Deciphering a Hidden Message
When I wrote the poem “My Satanic Struggle” in 1975, I was exorcising my past, my childhood, growing up with a troubled individual in the household. My adoptive father, Rus, wasn’t crazy, but he was unsettling.
When I gave him the poem, he said, after reading it, “Is this how you really see me?” I said, “No. But I took how I felt about you and projected it onto the character, Thomas Benjamin.”
The names of all my characters have some basis in reality. Thomas Benjamin is a combination name to doubly identify him with my adoptive father: Thomas was Jesus’ “twin” in the Gospels, and Rus was a Gemini. Benjamin was the name that Rus’ mother wanted to give him when he was born.
But that isn’t why I’m writing this report. It’s the secret message hidden in the poem that I wish to highlight.
Jump Forward Three Years
When it came time to craft a screenplay to carry this message out into the world at large, I had to discover if there was something hidden there.
As someone who loves puzzles and research, I had to devise a pattern that could be duplicated by someone else. I figured that if this poem was truly inspired, something would be there. So I set about searching for meaning from within the fabric of the poem.
Stewart Davidson is my alter ego in the screenplay. His name is based on my middle names David Stewart. He is me, doing the work of decoding the potential text of the message. But I knew this was just my making ‘something from nothing’.
There is one line of dialogue that sums up the situation.
DAVIDSON: I’ll find and break that code, even if I have to invent it.
The Method
“DAVIDSON is working on a specific piece of paper which contains one hundred and seven rhyming sounds that make up the poem from BENJAMIN’s transmission. The sounds are divided up into six lists of eighteen each, except for list #2 which has only seventeen.
“DAVIDSON marks off the sounds as follows: the first one in list #1; the ninth and sixteenth in list #2; the third, sixth and eighteenth in list #3; the second, fourth, sixth and eighth in list #4; the ninth, eleventh, thirteenth, fifteen and seventeenth in list #5; and the third, sixth, ninth, twelfth, fifteenth and eighteenth in list #6.”
The Puzzle
DAVIDSON: It still doesn’t make sense. Maybe if I substitute some letters. “Sill’ obviously means ‘still’ and ‘sish’ stands for ‘wash’. ‘Surled’, that’s the one which gives me the most trouble. Let’s see: twirled, hurled, girled, furled. No, not quite right. Maybe I should take out the ‘l’ and change the ‘s’ to a ‘c’. ‘Cured’, of course. Now let’s see what that gives me.
The Message
“Sister, I sense that the saws can see the city, so, for your sake, I’ve sent someone to sing of sin; still the son will wash your soul on sight, so save yourself. I’ve sought, for your sake, to send help or you’ll suffer ’till you’re cured.”
Who is it for?
DAVIDSON: If I were Benjamin, who would I be sending this message to? Maybe the substituted letters are the clue. ‘I’, ‘s’, ‘s’, ‘t’, ‘w’, ‘a’, ‘c’ and ‘l’.
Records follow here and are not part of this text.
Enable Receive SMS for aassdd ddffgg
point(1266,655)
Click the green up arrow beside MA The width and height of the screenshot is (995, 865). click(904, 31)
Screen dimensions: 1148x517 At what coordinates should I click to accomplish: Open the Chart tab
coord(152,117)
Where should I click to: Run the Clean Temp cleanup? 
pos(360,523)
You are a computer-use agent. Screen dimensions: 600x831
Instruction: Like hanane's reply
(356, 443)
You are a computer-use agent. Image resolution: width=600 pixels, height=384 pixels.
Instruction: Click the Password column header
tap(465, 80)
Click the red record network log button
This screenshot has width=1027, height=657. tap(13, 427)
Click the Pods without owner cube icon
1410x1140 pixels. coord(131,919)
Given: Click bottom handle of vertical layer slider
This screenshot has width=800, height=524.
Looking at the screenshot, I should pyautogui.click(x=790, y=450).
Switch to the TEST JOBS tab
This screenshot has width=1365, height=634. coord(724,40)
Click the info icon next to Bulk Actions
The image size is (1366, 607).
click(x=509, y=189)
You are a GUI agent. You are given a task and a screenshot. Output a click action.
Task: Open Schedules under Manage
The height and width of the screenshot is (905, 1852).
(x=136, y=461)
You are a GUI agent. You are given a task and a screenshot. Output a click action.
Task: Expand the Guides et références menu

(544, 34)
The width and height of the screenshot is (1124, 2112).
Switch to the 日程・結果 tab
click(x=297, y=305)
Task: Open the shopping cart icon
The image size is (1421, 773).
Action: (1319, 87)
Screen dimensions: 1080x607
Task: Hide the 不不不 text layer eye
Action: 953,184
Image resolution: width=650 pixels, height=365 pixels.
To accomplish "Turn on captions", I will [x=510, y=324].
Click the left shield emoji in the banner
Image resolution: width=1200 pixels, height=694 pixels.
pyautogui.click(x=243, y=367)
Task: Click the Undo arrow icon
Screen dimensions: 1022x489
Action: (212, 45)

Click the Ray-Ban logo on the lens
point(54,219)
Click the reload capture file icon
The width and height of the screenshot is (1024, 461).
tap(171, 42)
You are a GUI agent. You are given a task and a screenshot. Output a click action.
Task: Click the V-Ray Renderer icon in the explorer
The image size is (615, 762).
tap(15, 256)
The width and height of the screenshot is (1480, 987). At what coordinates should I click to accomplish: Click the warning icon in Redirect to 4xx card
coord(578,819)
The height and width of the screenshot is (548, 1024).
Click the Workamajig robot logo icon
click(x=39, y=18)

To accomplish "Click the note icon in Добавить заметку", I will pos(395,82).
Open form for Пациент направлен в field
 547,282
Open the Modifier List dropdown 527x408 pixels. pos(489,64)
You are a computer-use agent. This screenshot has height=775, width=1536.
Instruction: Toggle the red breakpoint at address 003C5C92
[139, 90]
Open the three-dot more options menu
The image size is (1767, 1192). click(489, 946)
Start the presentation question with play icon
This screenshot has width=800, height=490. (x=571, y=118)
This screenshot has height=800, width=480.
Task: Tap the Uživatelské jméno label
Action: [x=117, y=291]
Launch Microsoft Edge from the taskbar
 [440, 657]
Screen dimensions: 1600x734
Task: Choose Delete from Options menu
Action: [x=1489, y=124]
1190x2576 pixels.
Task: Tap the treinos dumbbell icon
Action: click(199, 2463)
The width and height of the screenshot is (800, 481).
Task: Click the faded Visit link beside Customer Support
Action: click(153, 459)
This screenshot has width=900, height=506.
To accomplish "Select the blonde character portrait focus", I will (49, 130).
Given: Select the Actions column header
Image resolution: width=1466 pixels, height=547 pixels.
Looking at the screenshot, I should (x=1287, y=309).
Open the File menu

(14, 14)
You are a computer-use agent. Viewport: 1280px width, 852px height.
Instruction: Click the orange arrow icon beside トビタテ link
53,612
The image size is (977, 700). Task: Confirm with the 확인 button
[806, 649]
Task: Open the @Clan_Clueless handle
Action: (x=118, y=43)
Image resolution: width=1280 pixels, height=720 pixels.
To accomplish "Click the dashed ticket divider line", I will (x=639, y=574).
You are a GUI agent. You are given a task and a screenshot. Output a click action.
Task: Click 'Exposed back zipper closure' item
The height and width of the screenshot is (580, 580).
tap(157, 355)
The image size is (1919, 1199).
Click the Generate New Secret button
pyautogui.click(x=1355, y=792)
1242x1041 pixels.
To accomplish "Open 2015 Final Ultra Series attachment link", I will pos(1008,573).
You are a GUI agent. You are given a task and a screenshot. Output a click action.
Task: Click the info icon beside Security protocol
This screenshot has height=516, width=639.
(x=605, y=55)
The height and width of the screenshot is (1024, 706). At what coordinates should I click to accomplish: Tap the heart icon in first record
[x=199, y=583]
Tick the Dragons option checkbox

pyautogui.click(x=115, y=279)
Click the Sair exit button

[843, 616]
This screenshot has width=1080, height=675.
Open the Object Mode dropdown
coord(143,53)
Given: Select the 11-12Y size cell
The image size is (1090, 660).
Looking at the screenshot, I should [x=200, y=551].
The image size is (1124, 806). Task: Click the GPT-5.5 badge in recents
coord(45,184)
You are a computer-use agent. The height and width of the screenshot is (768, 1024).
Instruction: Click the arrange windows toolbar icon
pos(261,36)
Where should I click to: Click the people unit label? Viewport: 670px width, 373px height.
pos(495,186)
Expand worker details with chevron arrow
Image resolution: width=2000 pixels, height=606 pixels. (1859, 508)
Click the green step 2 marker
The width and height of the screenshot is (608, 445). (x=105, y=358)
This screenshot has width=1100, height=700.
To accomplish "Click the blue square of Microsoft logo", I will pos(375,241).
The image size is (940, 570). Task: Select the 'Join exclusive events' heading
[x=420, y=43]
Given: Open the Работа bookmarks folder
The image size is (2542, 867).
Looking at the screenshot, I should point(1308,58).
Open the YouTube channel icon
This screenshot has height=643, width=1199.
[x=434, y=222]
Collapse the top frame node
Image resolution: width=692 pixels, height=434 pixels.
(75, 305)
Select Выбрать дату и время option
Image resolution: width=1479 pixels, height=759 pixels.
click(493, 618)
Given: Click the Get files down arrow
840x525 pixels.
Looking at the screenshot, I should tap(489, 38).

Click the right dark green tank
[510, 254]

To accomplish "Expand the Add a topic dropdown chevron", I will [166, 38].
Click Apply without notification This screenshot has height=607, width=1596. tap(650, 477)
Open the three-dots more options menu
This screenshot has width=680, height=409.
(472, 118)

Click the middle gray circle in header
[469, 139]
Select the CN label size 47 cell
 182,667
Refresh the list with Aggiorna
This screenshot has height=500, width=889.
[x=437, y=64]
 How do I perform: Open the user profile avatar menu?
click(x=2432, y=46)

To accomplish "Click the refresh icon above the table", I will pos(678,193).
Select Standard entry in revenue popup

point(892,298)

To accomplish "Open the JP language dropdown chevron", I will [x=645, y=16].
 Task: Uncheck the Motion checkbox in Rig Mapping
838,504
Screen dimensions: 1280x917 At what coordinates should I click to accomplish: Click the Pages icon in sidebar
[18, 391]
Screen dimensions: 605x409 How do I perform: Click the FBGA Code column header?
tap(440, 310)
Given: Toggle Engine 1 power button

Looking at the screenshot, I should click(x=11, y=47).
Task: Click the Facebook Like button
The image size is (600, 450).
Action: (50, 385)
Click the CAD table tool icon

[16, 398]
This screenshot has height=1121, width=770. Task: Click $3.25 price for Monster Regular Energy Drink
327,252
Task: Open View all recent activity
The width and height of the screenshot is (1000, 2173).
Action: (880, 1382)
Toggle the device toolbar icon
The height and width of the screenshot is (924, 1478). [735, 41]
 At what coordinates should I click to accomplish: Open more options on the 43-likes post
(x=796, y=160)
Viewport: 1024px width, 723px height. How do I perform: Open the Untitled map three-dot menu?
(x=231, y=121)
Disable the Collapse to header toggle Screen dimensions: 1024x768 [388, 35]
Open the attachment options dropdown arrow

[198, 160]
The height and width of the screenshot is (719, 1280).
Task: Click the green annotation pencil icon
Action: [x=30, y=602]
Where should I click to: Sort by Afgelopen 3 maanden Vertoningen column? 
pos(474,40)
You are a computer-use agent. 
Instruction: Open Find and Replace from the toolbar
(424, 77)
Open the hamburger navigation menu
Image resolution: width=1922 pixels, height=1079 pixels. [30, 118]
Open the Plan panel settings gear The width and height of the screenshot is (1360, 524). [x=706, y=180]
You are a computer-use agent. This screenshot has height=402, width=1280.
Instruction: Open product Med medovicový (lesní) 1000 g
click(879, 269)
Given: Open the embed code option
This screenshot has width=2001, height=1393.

“DAVIDSON rearranges the letters several times until he gets the ‘right’ answer. When he does, his face lights up.”
DAVIDSON (smiling): Of course, ITS CLAWS.
Conclusion
We see what we expect to see. We look for what we want to find. Even if NOTHING is there.
My lesson here is that it could have been anything, but I needed a message to hook the story on and the name of the terrorist group. I got both.
That’s how I was able to write the screenplay.